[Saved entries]

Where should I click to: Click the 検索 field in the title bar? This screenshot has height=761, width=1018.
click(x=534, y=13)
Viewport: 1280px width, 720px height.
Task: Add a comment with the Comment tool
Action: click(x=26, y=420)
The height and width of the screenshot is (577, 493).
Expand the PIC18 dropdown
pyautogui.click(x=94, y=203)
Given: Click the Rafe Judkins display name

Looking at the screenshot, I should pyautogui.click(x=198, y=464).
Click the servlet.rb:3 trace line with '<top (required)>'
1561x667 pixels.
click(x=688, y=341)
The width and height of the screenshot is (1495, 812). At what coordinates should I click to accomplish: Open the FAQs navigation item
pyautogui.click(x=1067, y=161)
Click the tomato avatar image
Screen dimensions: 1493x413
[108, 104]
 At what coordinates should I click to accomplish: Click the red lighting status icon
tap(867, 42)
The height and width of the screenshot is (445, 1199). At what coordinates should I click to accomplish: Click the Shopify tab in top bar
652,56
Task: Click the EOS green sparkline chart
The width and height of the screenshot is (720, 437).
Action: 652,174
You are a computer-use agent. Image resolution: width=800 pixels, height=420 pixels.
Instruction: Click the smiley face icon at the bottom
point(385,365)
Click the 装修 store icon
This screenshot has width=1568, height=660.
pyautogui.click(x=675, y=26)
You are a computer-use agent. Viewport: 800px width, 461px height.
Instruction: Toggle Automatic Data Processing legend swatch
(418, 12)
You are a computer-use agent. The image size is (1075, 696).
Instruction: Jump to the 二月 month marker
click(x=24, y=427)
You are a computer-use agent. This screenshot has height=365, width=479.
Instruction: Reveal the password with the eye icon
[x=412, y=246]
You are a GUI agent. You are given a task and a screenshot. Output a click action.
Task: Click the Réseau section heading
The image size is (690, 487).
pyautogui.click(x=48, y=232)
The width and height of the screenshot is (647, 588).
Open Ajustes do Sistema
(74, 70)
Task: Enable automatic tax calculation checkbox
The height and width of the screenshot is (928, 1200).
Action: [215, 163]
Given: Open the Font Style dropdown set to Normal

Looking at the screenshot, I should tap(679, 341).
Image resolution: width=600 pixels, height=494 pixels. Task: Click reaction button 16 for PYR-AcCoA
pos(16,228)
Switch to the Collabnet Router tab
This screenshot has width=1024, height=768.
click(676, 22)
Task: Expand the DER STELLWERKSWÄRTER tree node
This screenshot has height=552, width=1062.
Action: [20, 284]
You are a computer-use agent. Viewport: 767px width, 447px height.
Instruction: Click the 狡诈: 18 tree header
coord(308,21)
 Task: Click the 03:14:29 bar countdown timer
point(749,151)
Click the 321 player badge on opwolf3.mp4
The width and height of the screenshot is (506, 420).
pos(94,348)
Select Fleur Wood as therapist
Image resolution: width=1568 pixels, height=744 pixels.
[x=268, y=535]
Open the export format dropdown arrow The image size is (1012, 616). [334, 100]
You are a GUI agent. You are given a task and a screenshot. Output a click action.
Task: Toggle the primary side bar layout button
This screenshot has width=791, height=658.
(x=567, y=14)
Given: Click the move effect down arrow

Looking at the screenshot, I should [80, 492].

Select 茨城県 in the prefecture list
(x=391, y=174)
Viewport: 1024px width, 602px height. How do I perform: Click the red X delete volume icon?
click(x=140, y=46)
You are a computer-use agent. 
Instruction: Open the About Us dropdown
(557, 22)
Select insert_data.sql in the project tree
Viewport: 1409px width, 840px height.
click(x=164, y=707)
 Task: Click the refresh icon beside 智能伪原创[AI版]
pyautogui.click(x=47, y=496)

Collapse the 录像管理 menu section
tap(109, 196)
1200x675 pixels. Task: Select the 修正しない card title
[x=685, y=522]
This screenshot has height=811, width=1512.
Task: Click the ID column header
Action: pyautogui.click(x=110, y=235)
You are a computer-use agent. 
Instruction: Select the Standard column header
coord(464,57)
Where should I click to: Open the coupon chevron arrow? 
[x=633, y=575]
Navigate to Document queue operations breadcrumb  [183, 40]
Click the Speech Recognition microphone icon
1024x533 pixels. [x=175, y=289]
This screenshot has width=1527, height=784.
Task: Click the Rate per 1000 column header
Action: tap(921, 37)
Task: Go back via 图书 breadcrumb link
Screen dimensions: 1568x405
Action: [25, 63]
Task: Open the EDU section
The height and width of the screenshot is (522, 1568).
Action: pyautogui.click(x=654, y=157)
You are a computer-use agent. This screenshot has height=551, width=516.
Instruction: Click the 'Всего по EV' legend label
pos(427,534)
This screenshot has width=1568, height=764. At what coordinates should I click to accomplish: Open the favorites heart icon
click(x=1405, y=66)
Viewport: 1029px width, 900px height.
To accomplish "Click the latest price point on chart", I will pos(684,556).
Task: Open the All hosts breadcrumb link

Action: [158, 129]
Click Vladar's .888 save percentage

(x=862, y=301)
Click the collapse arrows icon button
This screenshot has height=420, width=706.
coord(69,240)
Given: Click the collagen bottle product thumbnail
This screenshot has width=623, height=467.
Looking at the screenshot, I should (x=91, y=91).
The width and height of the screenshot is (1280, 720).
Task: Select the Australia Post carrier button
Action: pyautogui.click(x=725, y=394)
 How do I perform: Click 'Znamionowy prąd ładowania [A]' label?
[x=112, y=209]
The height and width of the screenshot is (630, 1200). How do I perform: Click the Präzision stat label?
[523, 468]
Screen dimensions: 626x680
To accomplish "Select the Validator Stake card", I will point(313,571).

- [AIM OF THE EXERCISE]: Among the entries above, the lines between the ones containing "Task: Toggle the" and "Select insert_data.sql in the project tree", inclusive, are to be transcribed exactly. No other line is to be given.

- [ANSWER TO THE PROBLEM]:
Task: Toggle the primary side bar layout button
This screenshot has width=791, height=658.
(x=567, y=14)
Given: Click the move effect down arrow

Looking at the screenshot, I should [80, 492].

Select 茨城県 in the prefecture list
(x=391, y=174)
Viewport: 1024px width, 602px height. How do I perform: Click the red X delete volume icon?
click(x=140, y=46)
You are a computer-use agent. 
Instruction: Open the About Us dropdown
(557, 22)
Select insert_data.sql in the project tree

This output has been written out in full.